┌──

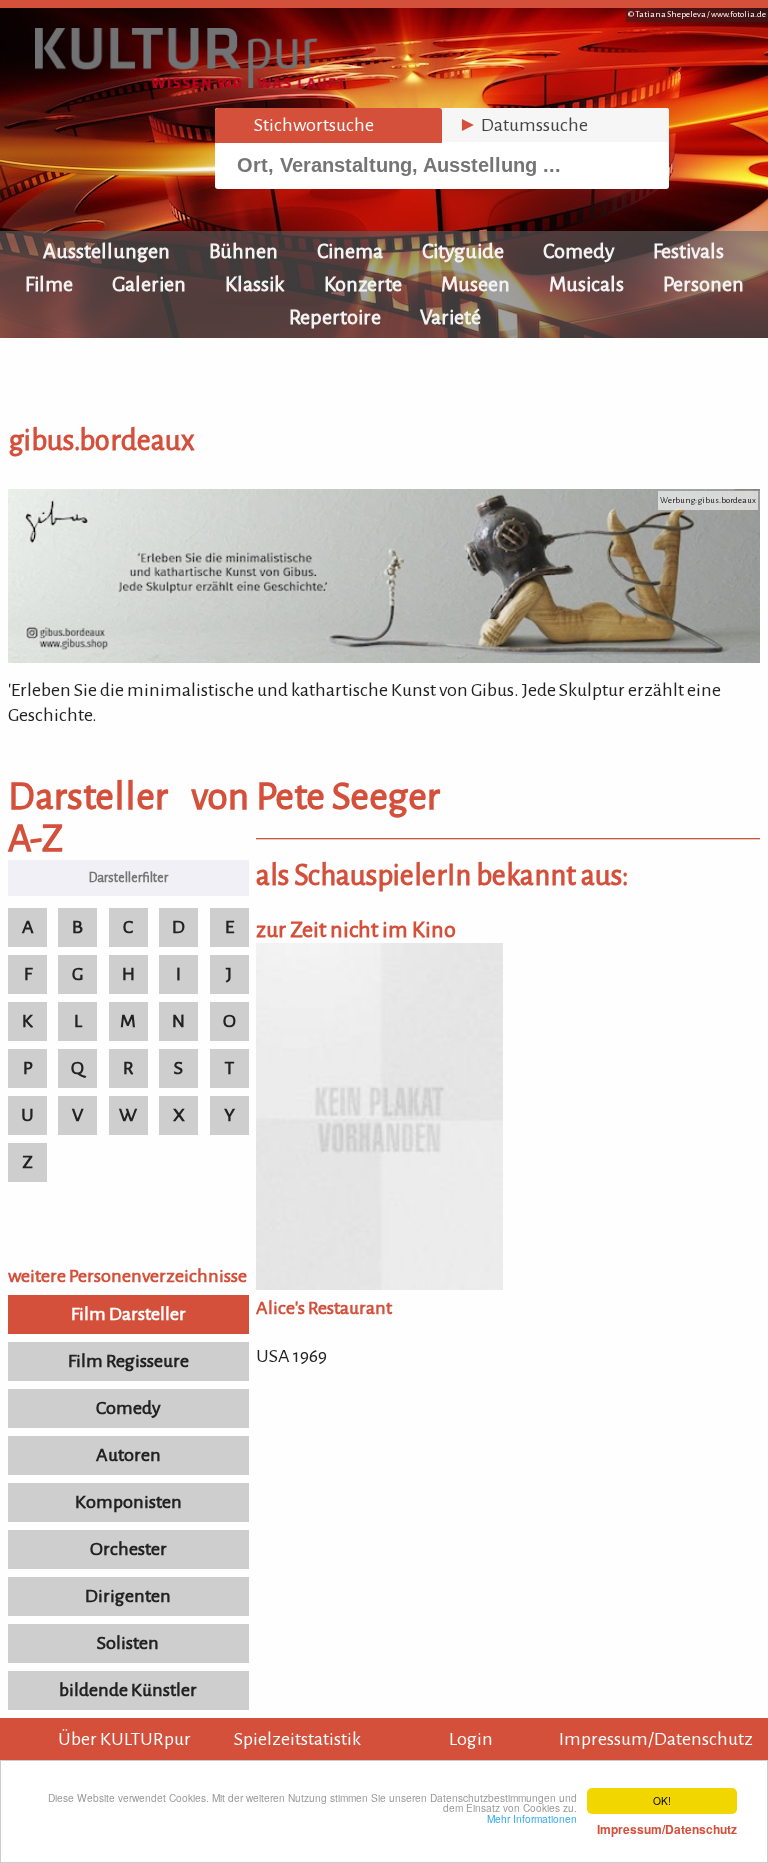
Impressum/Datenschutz (656, 1739)
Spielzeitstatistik (297, 1739)
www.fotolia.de (738, 14)
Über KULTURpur (124, 1739)
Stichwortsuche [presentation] (302, 125)
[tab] (328, 125)
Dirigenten (128, 1596)
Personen (703, 284)
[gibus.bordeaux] (384, 657)
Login (471, 1739)
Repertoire (335, 317)
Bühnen (243, 251)
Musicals (586, 284)
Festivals (688, 251)
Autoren (128, 1455)
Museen (475, 284)
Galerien (149, 284)
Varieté (450, 317)
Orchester (128, 1549)
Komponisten (128, 1502)
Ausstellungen (106, 251)
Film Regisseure (128, 1361)
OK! (662, 1800)
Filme (49, 284)
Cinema (350, 251)
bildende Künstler (128, 1690)
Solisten (128, 1643)
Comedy (578, 251)
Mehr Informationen (612, 1824)
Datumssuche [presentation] (523, 125)
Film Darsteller (128, 1314)
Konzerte (363, 284)
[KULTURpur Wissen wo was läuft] (190, 82)
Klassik (255, 284)
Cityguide (463, 251)
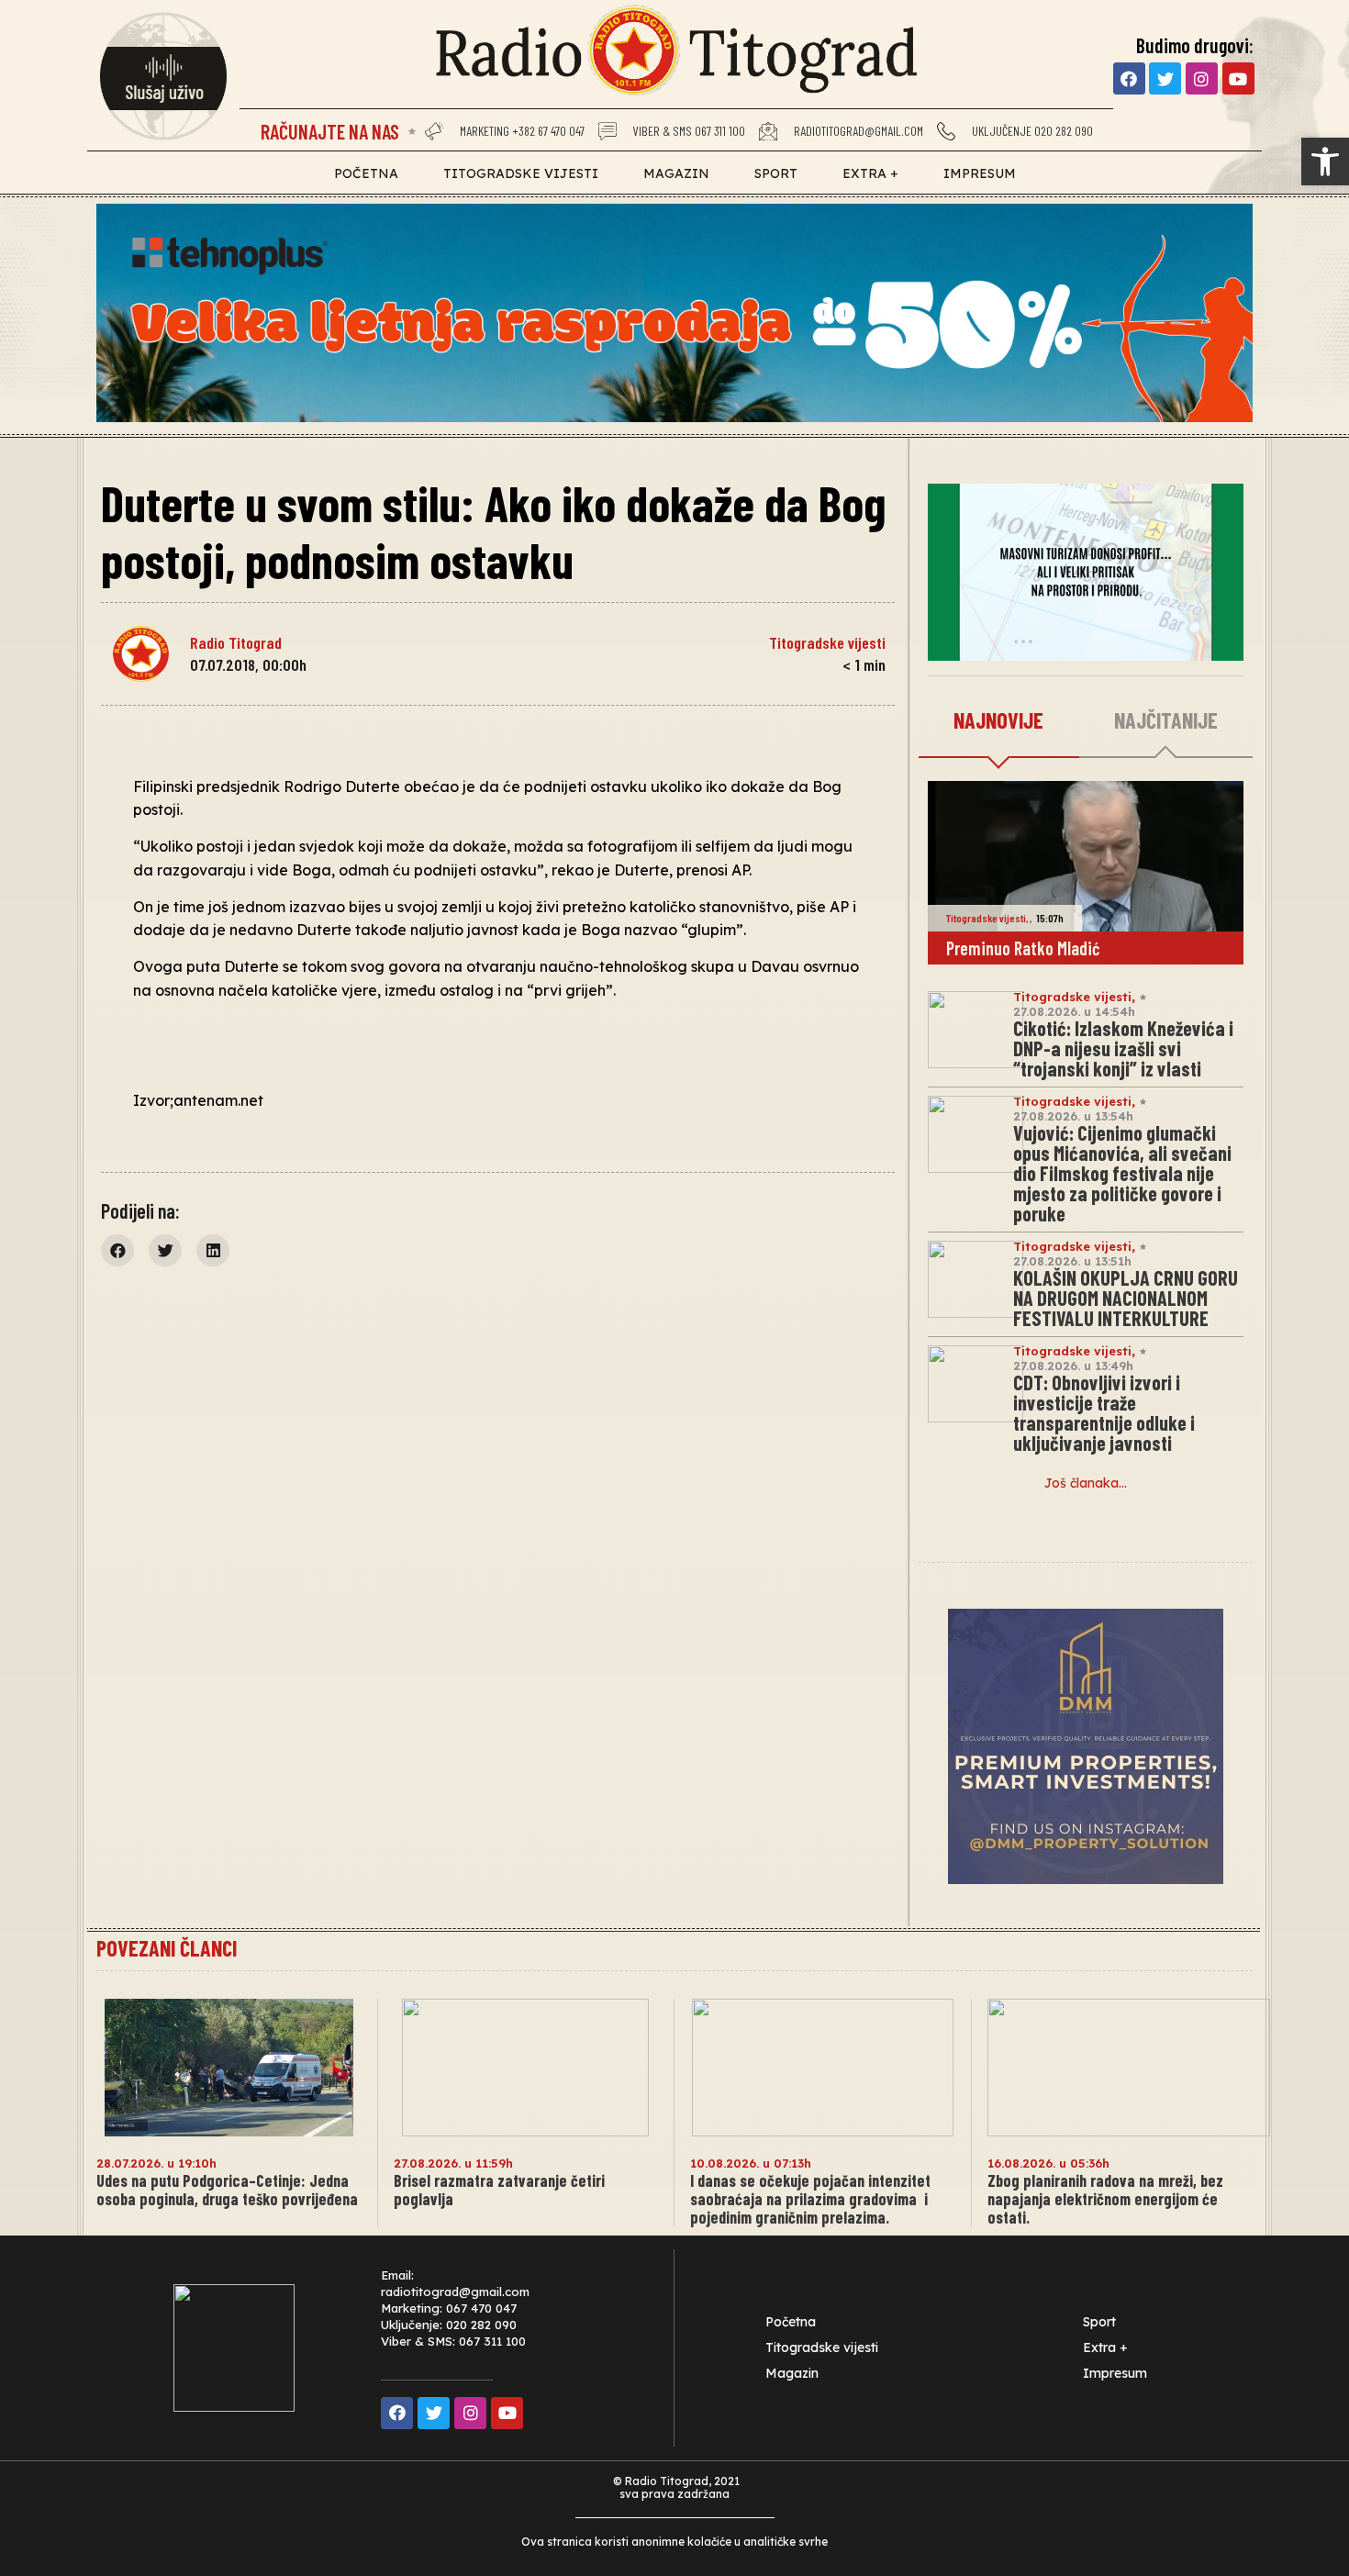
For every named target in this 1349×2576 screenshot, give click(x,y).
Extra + (870, 173)
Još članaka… (1085, 1483)
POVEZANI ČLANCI (166, 1948)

└──

> [Work task]: If a line of the listing above contains "presentation", pick it out and copy it.

> [Problem solution]:
Stichwortsuche [presentation] (302, 125)
Datumssuche [presentation] (523, 125)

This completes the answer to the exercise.